*Supplied material*:
══════════
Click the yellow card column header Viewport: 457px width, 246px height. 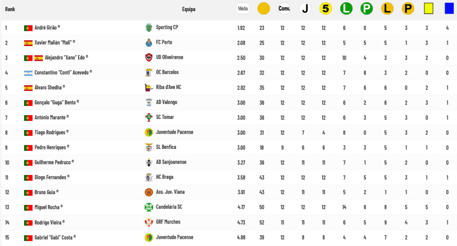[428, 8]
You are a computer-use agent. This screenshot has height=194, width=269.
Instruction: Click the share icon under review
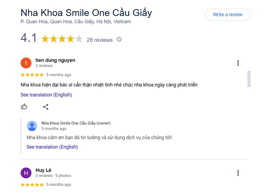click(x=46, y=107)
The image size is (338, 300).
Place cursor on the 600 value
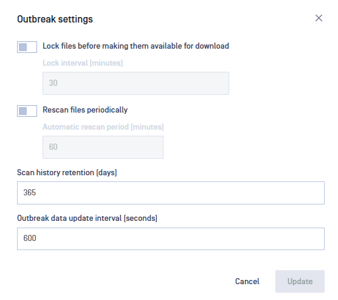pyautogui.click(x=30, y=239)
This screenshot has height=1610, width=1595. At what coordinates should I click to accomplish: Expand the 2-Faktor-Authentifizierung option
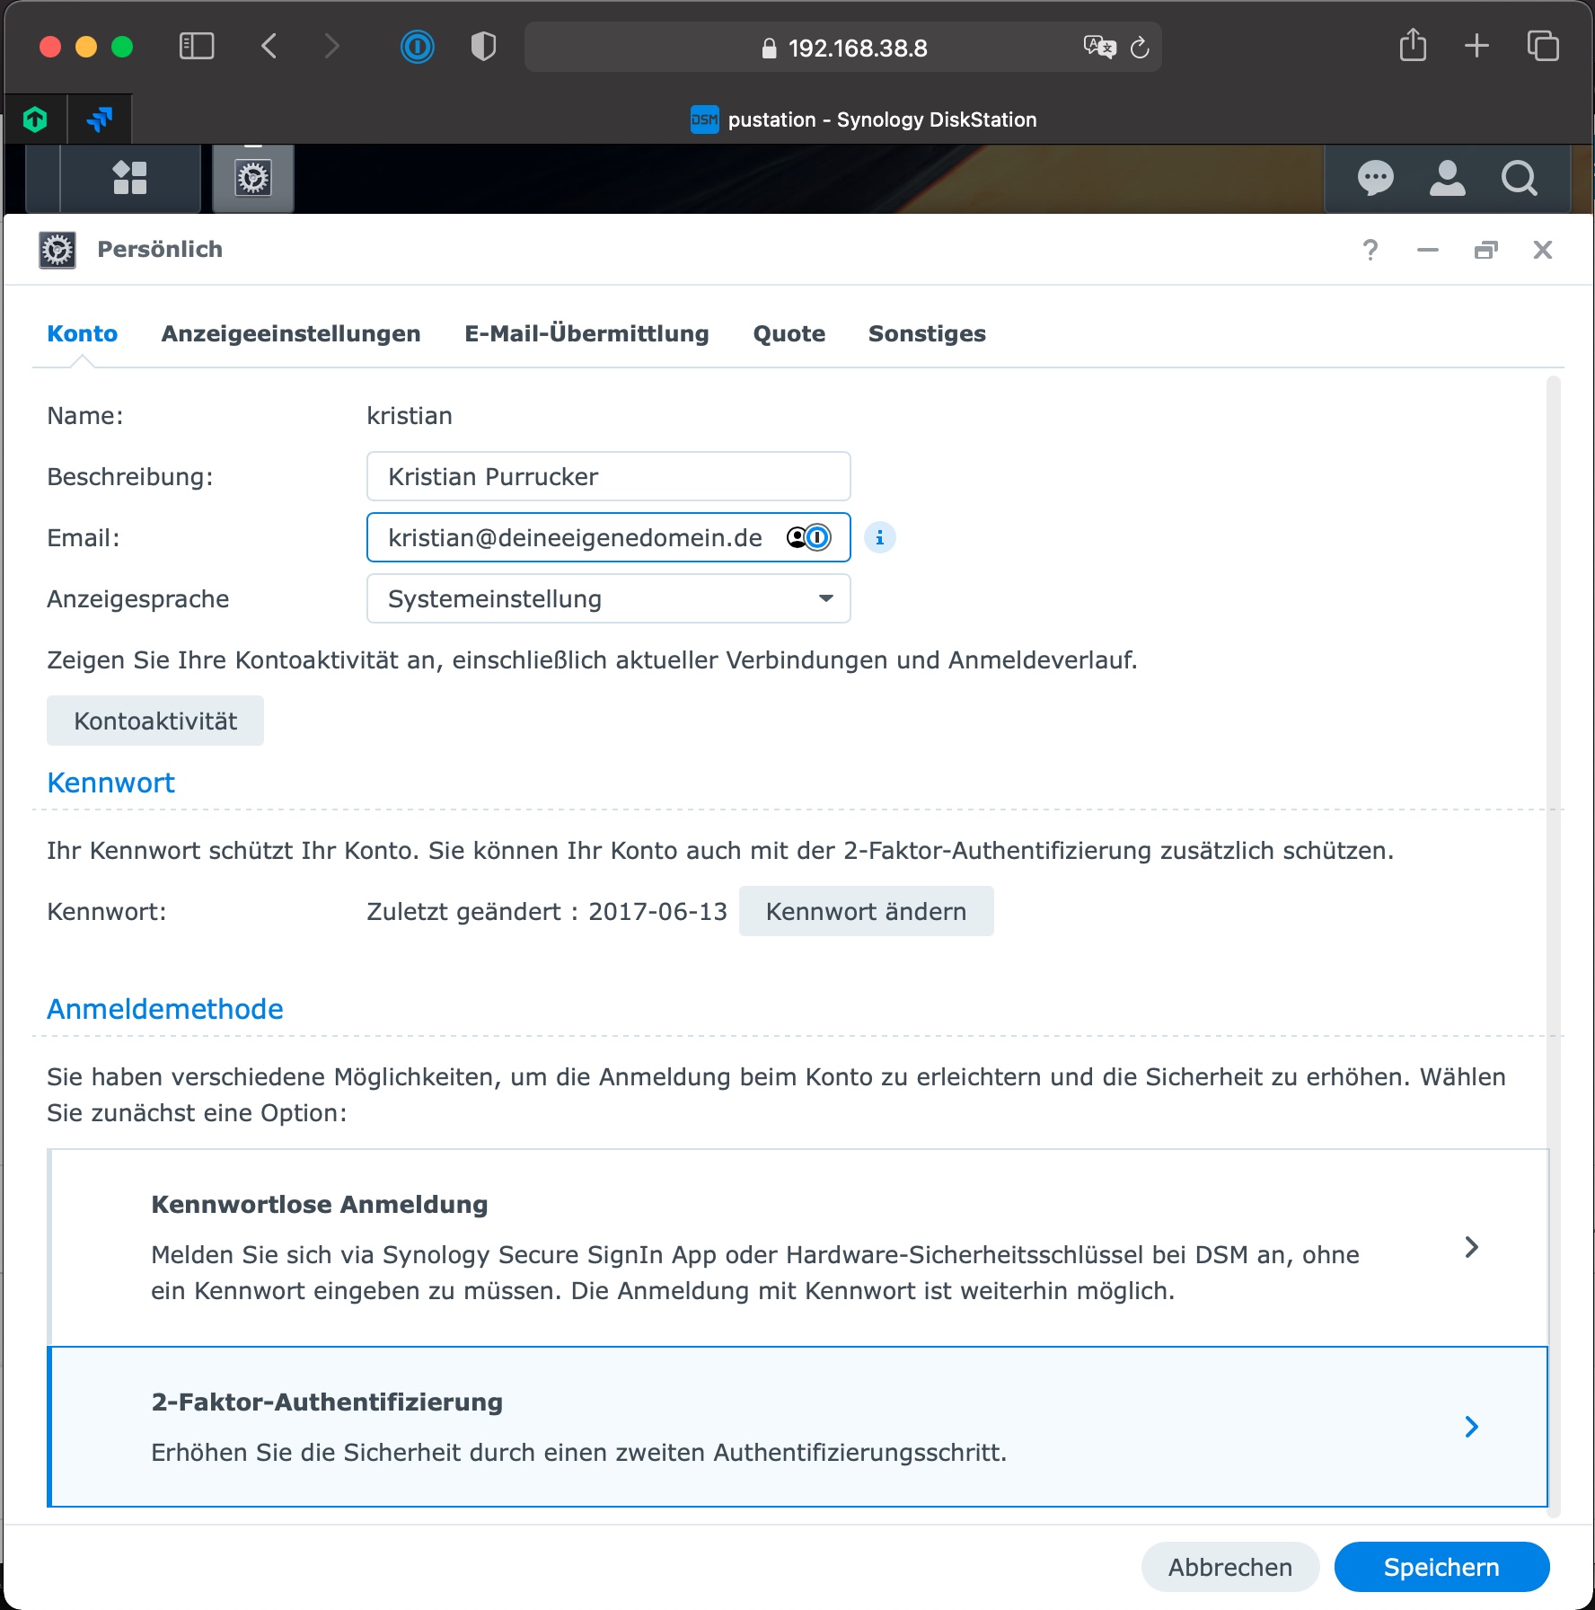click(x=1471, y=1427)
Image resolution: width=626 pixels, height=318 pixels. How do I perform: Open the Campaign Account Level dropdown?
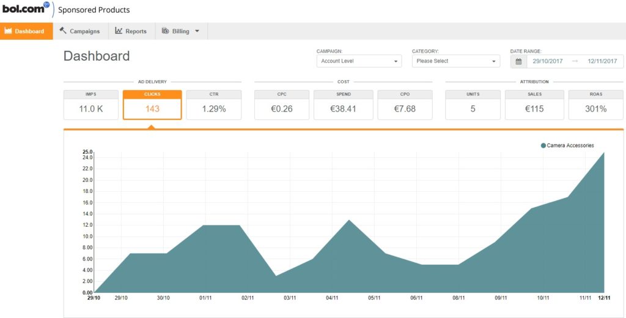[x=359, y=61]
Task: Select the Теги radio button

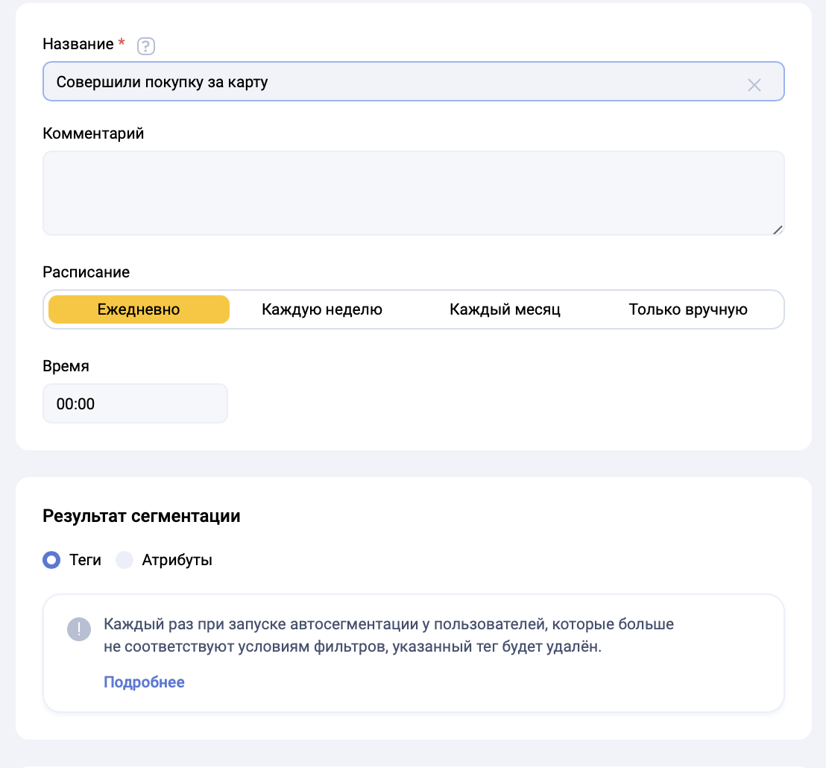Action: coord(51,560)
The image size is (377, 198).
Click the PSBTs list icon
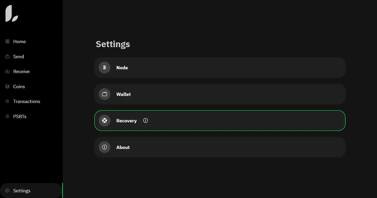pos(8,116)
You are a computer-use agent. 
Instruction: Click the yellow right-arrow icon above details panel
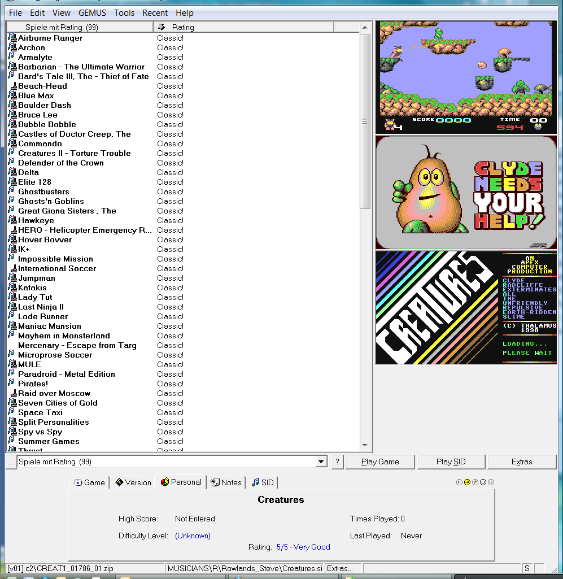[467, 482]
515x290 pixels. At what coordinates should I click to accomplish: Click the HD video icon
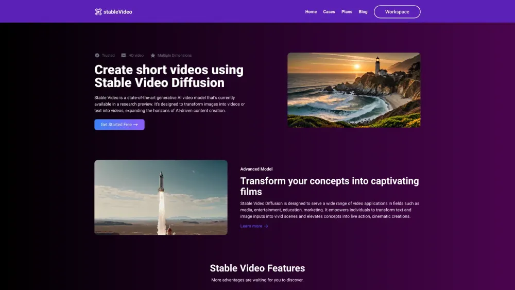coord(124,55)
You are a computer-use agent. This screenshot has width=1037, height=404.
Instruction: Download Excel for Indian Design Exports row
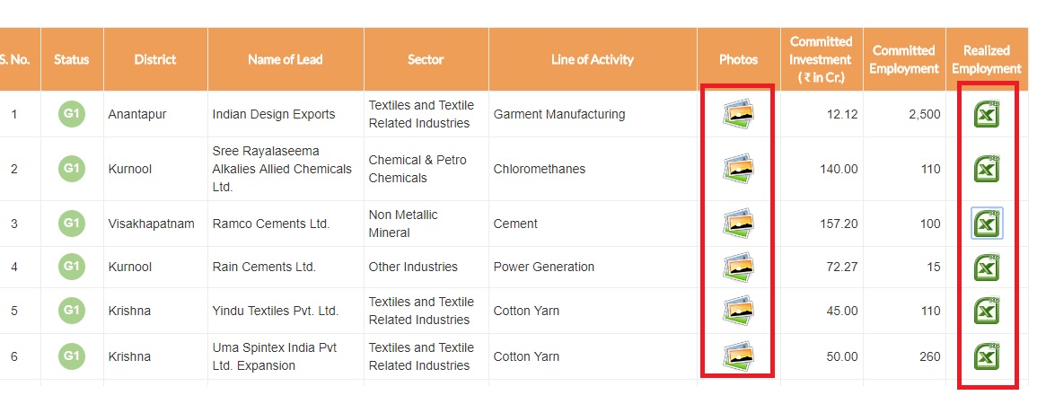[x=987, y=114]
══════════
*Brief*:
Copy each line of the records that contains the word "size".

*Response for this exercise*:
The image size is (338, 300).
The image size is (377, 198).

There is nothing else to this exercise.